LAVAUX-ORON

Les vieilles familles d’aujourd’hui sont les immigrés d’autrefois

Par CLAUDE BÉDA le 09.01.2010 à 00:06

Les migrants qui ont repeuplé le périmètre de l’actuel district aux XVe et XVIe siècles, après la peste noire de 1349, proviennent en grande partie de trois vallées de Haute-Savoie et du Piémont. C’est ce que Jean-Pierre Bastian, professeur de sociologie des religions et archiviste communal à Cully, vient de découvrir.

A Lavaux, nous sommes tous des immigrés, sourit Jean-Pierre Bastian, professeur de sociologie des religions à Strasbourg et archiviste communal à Cully. Et de surcroît en provenance de trois endroits déterminés.» C’est en s’intéressant à ses ancêtres que le Lutryen d’origin e a fait cette découverte. Grâce à des investigations plus poussées, il a repéré les racines précises des migrants qui ont en grande partie repeuplé Lavaux et l’intérieur du Jorat aux XVe et XVIe siècles, après la peste noire de 1349. Ces immigrés d’autrefois ont engendré les deux tiers des familles de souche de la région. Principalement issus de trois vallées alpines préservées des pestes récurrentes d’alors, ces migrants sont venus combler le déficit en hommes et en bras qui a frappé Lavaux à l’époque. Au bénéfice d’une forte vitalité démographique, cette population a rempli le périmètre de l’actuel district de Lavaux-Oron.

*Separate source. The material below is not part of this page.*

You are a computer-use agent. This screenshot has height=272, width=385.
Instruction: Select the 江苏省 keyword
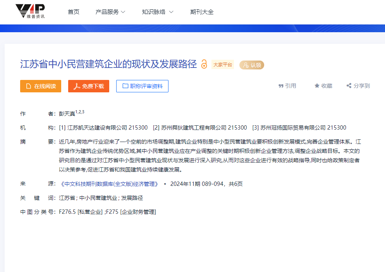67,198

Trois vagues de migrants de 1440 à 1580
Un premier flux de maçons lombards issus de la paroisse Saint-Georges du Val Divedro (Varzo), dans le Piémont, s’est établi dans les bourgs viticoles entre 1440 et 1510. A partir de 1480 et durant un siècle, un second courant migratoire s’est nourri de paysans de montagne de la haute vallée du Giffre, dans le Faucigny, principalement des paroisses de Samoëns et de Sixt. D’abords métayers sur les Monts de Lavaux, ils ont débordé sur l’intérieur du Jorat, où ils ont été occupés à défricher des lisières. Ce fut le cas des ancêtres de Jean-Pierre Bastian qui se sont fixés à Mollie-Margot (Savigny), avant de descendre à Lutry. Quant au troisième flux migratoire, il a été formé par une quarantaine de paysans dépendant de l’abbaye d’Aulps, dans les hauts de Thonon. «Personne n’est venu des Allemagnes, d’outre-Jura, de Genève ou encore du Valais, souligne Jean-Pierre Bastian. Tous sont arrivés de trois vallées parmi les plus proches. Il est vrai que ces régions figuraient alors, jusqu’à l’arrivée des Bernois, dans un même espace politique et culturel: les Etats de Savoie. Ce nouveau champ de recherche révèle le côté dynamique des migrations.»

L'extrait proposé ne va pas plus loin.